- [Exercise prompt]:
Identify every line in the records that contains the word "Instruction" and copy each of those lines.

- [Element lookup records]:
____________
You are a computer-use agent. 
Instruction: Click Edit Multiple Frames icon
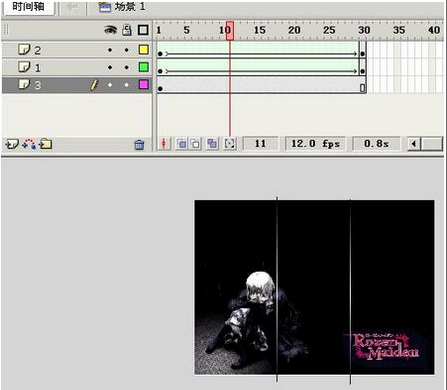point(212,144)
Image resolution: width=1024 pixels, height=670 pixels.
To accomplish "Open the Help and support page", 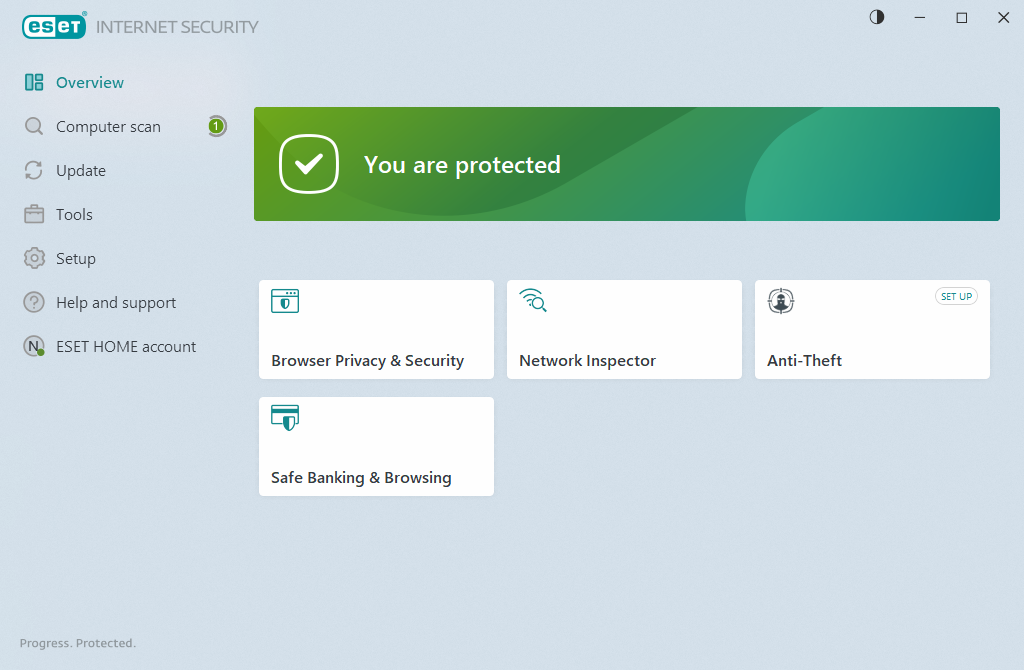I will [x=116, y=303].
____________
- [Solution to the exercise]:
Instruction: Click Edit Multiple Frames icon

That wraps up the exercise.